I wanted to know more about the program and Central teacher Eliot Jeremiah asked if I could talk to his students about journalism while I was there.
JAG, in a nutshell, is a class for high school students who are having trouble either with school or in their personal lives and may be at risk of dropping out.
It’s a national program that’s run through Department of Workforce Development and WorkOne in Indiana. Teachers (called JAG specialists) are WorkOne employees, not employees of the school systems where they work.
Their job is to do whatever it takes to help students graduate, get a job or further their education. They do that through teaching basic skills such as showing up to work on time and staying away from workplace drama.
They also do that by connecting students with local job fairs and internships.
Tyshana Hawkins, a senior at Memorial, told me when I visited the class May 12 that being in JAG has changed her life.
Her father died in 2012. Shortly afterward, Hawkins decided to drop out of school.
It was her JAG teacher, Michael Griffin, that convinced her she needed a high school diploma to go places in life — and to provide for her son.
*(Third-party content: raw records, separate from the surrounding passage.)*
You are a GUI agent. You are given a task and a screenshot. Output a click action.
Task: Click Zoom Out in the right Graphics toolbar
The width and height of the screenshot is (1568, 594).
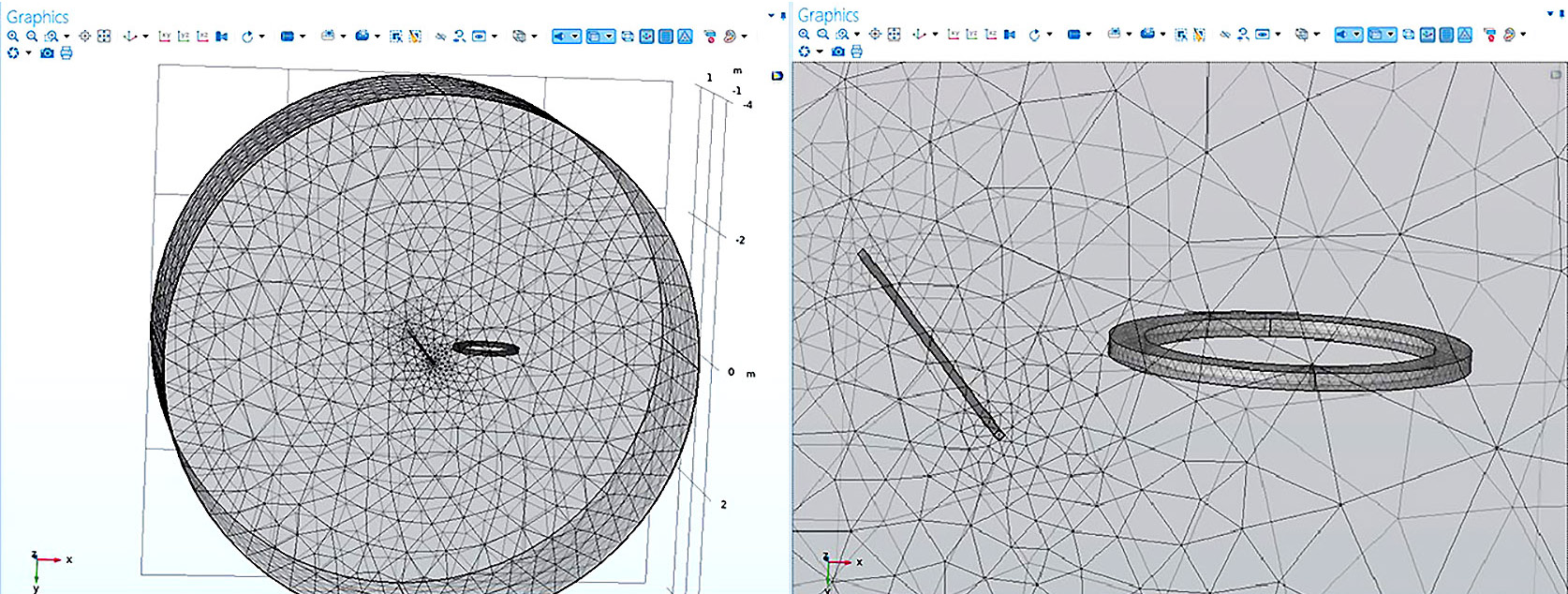[822, 35]
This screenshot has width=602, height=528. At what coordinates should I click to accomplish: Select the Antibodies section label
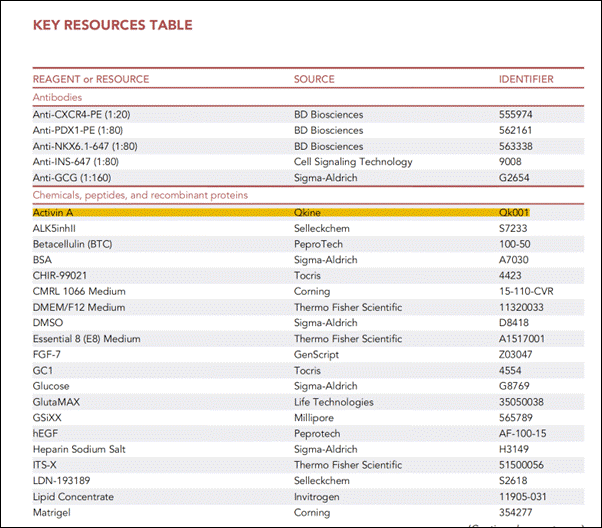[58, 97]
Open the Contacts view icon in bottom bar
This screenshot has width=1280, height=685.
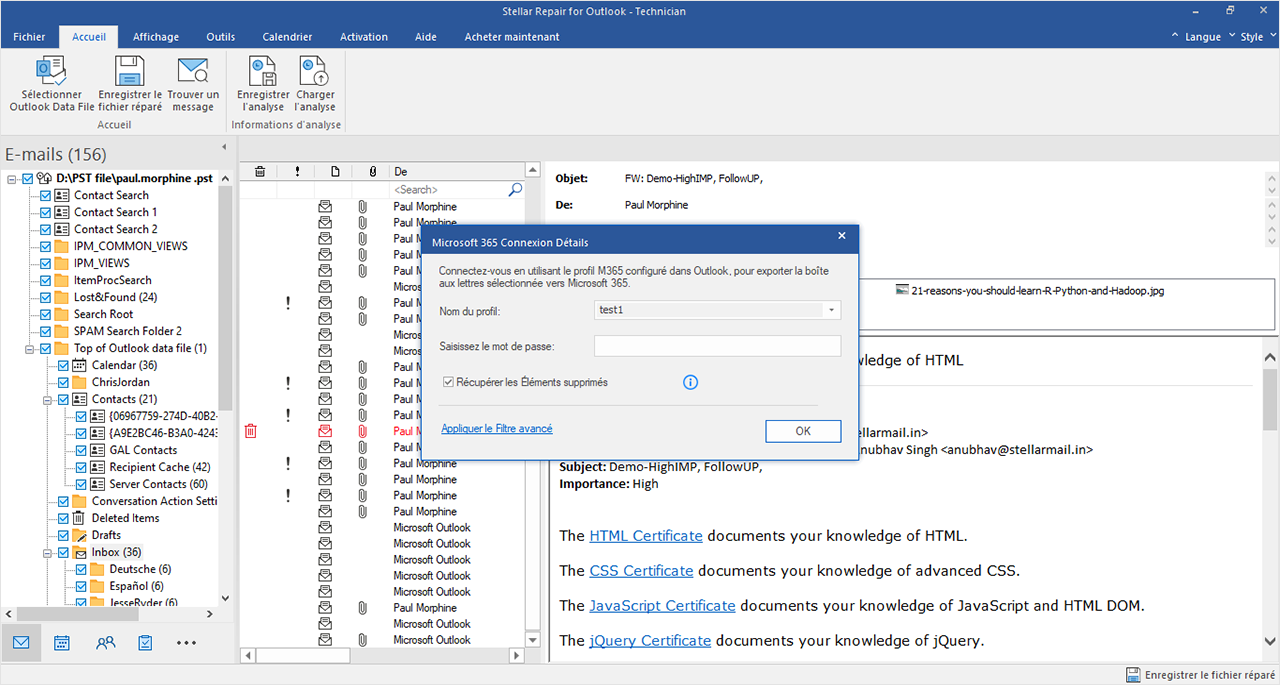pos(105,643)
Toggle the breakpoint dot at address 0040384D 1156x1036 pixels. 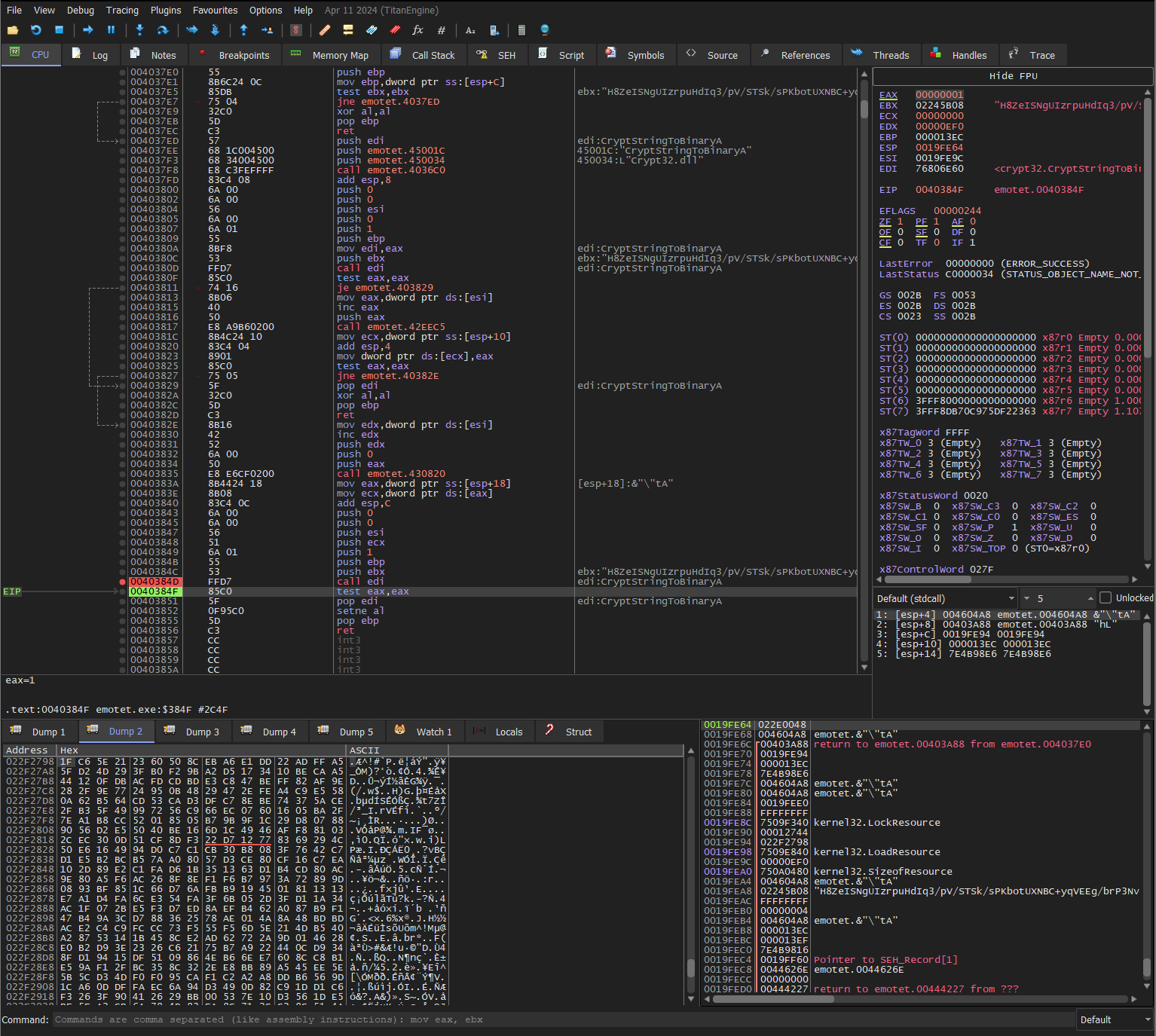122,582
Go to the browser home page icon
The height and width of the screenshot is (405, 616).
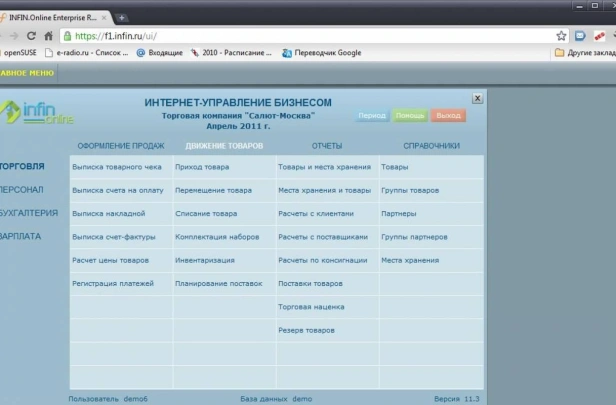48,36
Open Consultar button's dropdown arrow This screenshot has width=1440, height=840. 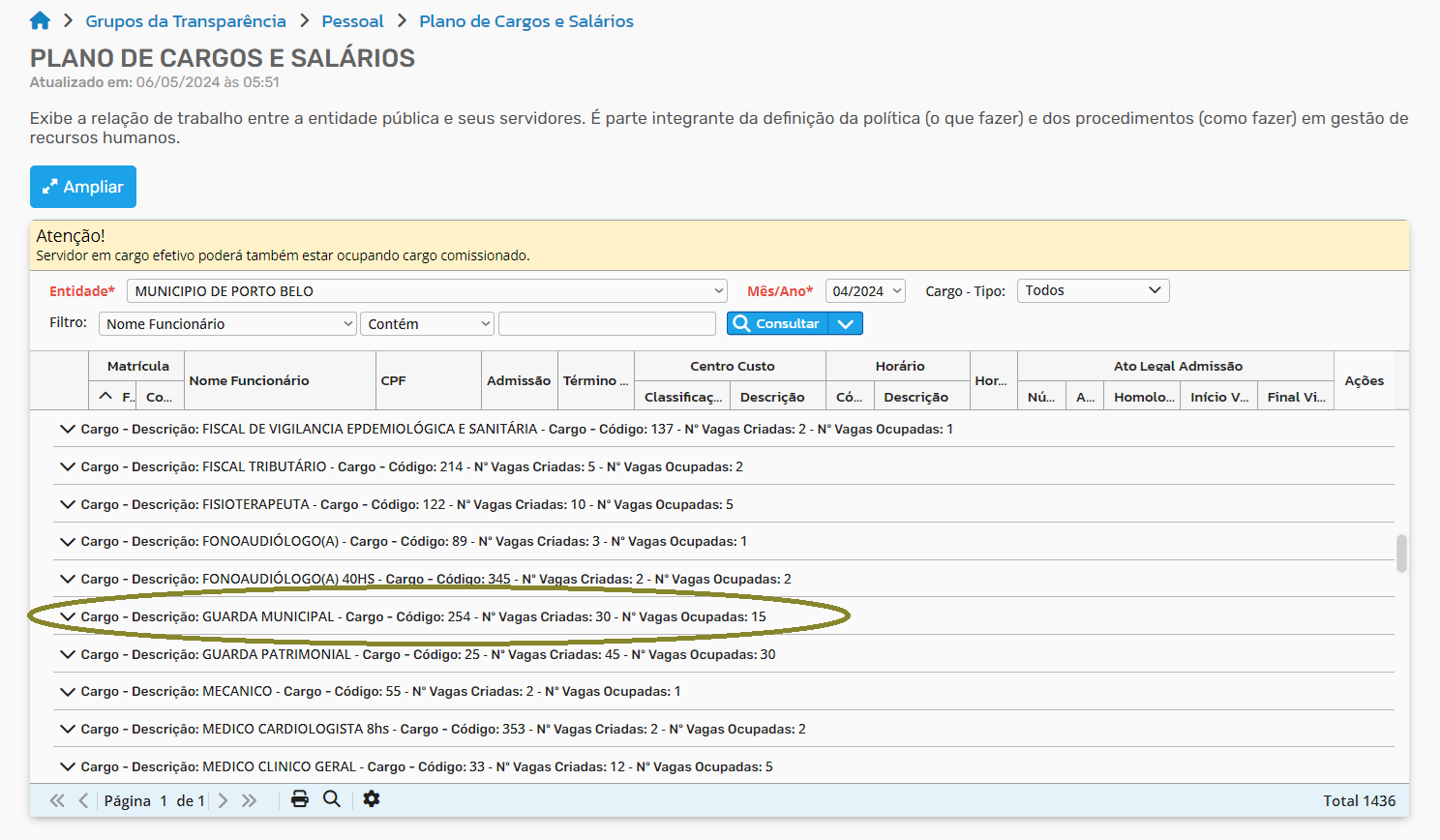845,324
"He makes things possible when you don’t think it’s possible," Hawkins said. "He reminded me to think of my son, of the better jobs that I could get (with a high school diploma). He said if I needed help, he would be there to help me."
Hawkins will graduate this year.
Ashayla Mills, a junior at Memorial, said JAG taught her you don’t have to be rich to go to college.
Olivia Ferguson, Memorial senior, said JAG made her realize that her future isn't an abstract concept: Life after high school is going to happen and sooner than she thinks.
Students may be learning job skills and finding internships through JAG, but based on my observations the strength of the program isn't in that.
JAG works because it gives kids someone who’s in their corner.
Everyone’s harping on them to graduate; to make something of themselves.
But if they don’t have parents at home or other adults willing to dedicate major time and a few gray hairs, getting this done is hard for teenagers.
I didn't know how to fill out an application for a part-time job when I was a teenager. Someone had to show me how to do that.
I didn't know what to wear to a job interview. I needed advice.
I was tempted to quit when the going got tough at my first fast-food job. I didn't because an adult I trusted explained why that wasn't a good idea.
JAG isn't for students who just don’t care or students who don’t want to succeed. JAG is for students who would succeed if they had a little help.
Here’s a few quick facts about JAG:
JAG started in 1979 but didn't arrive in Elkhart County schools until 2008.
Indiana Gov. Mike Pence used state funds to double the money available for Indiana JAG programs this year, according to Joe Frank at the state department of workforce development. That means that Indiana now has the largest JAG program in the country.
A JAG student at Central, Steve Somerville, recently won first place in public speaking at the 2014 JAG Career Development Conference, a state competition that challenges students to demonstrate how they are employable.
His speech is about who he is, where he’s going in life, and how JAG has helped him. Here it is:
Somerville got to meet Gov. Pence and have dinner with him, which doesn’t happen to every student who wins at the state competition. He also may have the opportunity to travel around the country speaking about JAG to other students.
Editor’s note: An earlier version of this story said that Concord High School is starting a JAG program this fall. That information came from WorkOne of Northern Indiana, but a Concord school official said that Concord is investigating the possibility of starting JAG and the school board hasn't yet approved it.